The centerpiece of VeritageMiami each year is the wine tasting we hold at Shops of Merrick Park, a gather that routinely pulls in more than 1,500 wine lovers to taste nearly 400 different wines. And regular as clockwork, just as the tasting wraps up, one or more of my colleagues will ask, “Which wine is your favorite?” What intrigues me is that most of us walk through the tasting asking questions like, “Do you have any pinot noir?” or, “May I have some of the malbec I’ve heard about,” or, “That’s an interesting rosé – what’s in it?” All of these questions have to do with grape varieties, but when I speak with guests at the end of the tasting about which wines they enjoyed most, they invariably give me a specific brand or winery. It would seem we search out wines by grape, but remember them on a much more specific level, right down to the brand or winemaker.
Now, that is great for wineries – they want you to love sauvignon blanc, for example, so long as it is their sauvignon blanc. They want you to believe there is something special about how they make sauvignon blanc, something that will help you build brand loyalty. And it’s true – many wineries make very distinctive wines and it is the nuances of those wines that many of us love most.

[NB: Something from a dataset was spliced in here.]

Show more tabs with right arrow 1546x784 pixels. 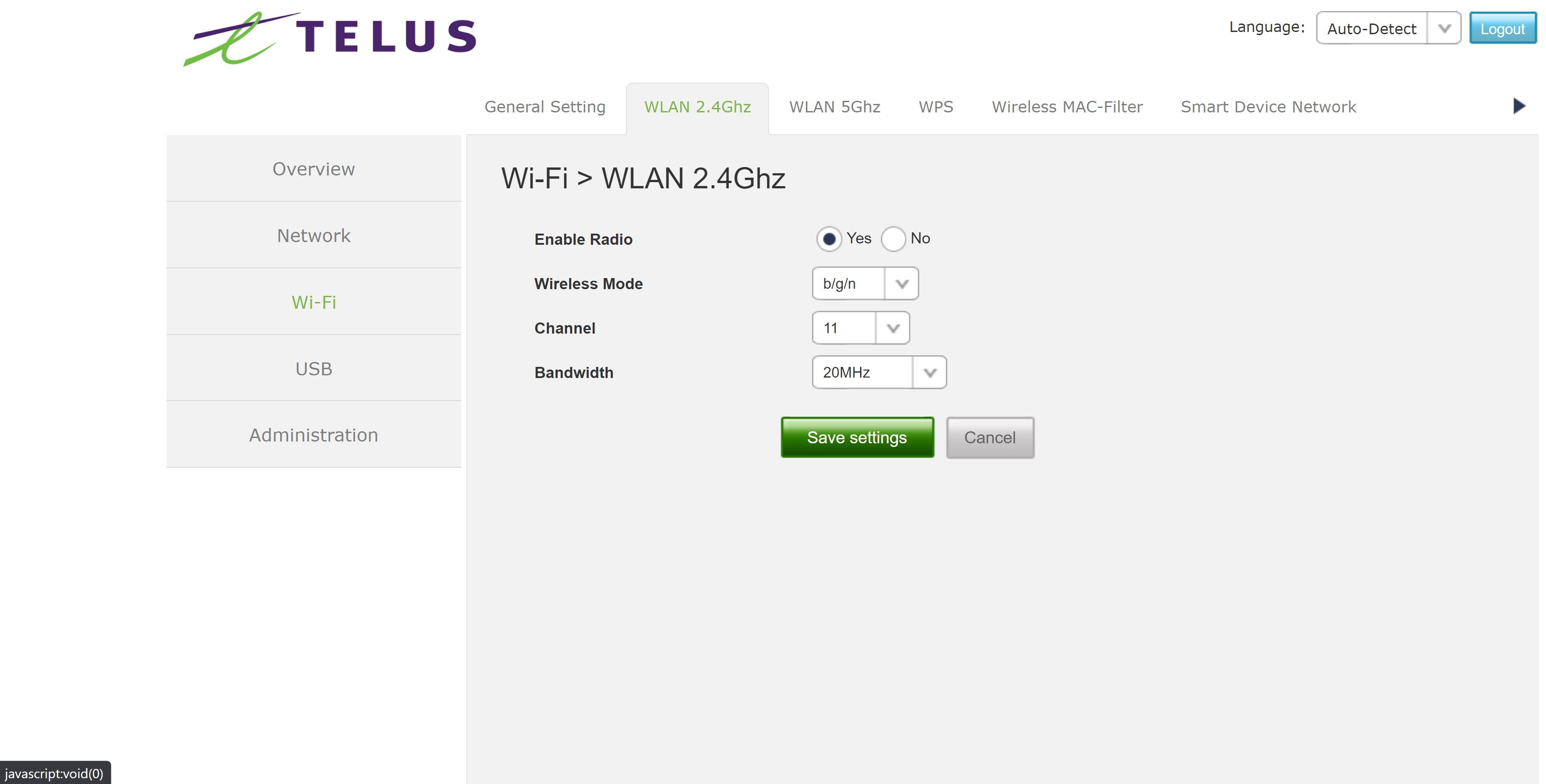[x=1519, y=106]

Checking my calendar and seeing that there is the first ever “sauvignon blanc world congress” coming up in New Zealand next month, I realized there are actually two types of brands for some wines – the brand of the winery, and the brand of the wine’s country or region of origin. New Zealand Sauvignon Blanc is a brand of sorts – for most consumers, the entire country (and certainly Marlborough, it’s most famous region for the grape variety) makes the wine with a distinctive character. The green character and strong notes of gooseberry fruit and lime and grapefruit peel are so distinctive even a beginning wine lover can pick a New Zealand sauvignon blanc in a blind tasting. That character is at the heart of two talks I’m giving next month at the Broward Center, where I’m comparing sauvignon blanc from New Zealand and France to show how the same grape produces very different wine depending on where it’s grown and who makes it. I’m using this as a vinous metaphor for how different conductors, singers and stage directors can take the same opera score and come up with very different productions.
At next month’s conference, 400 sauvignon blancs from eight countries will be on tasting tables so delegates can explore unique regional styles. We live in a period when many wines seem to be losing their regional identity. Big, opulent, jammy cabernet sauvignon is so popular it is increasingly hard to tell a Napa cab from a wine from Australia, Chile or the south of France. The idea of a sauvignon blanc congress is somehow very reassuring to me. I prefer the way sauvignon blanc is made in France’s Loire Valley to the often pungent examples I taste from New Zealand, but I am very glad both styles, and many others, exist. The adventurous wine lover thrives on differences, not homogeneity in wine.
You can see just how wonderfully varied wine can be when we uncork the Fine Wine Tasting at VeritageMiami this October 6. There will be a lot of wine there, so it’s probably best to start preparing by training your palate with a glass of wine tonight!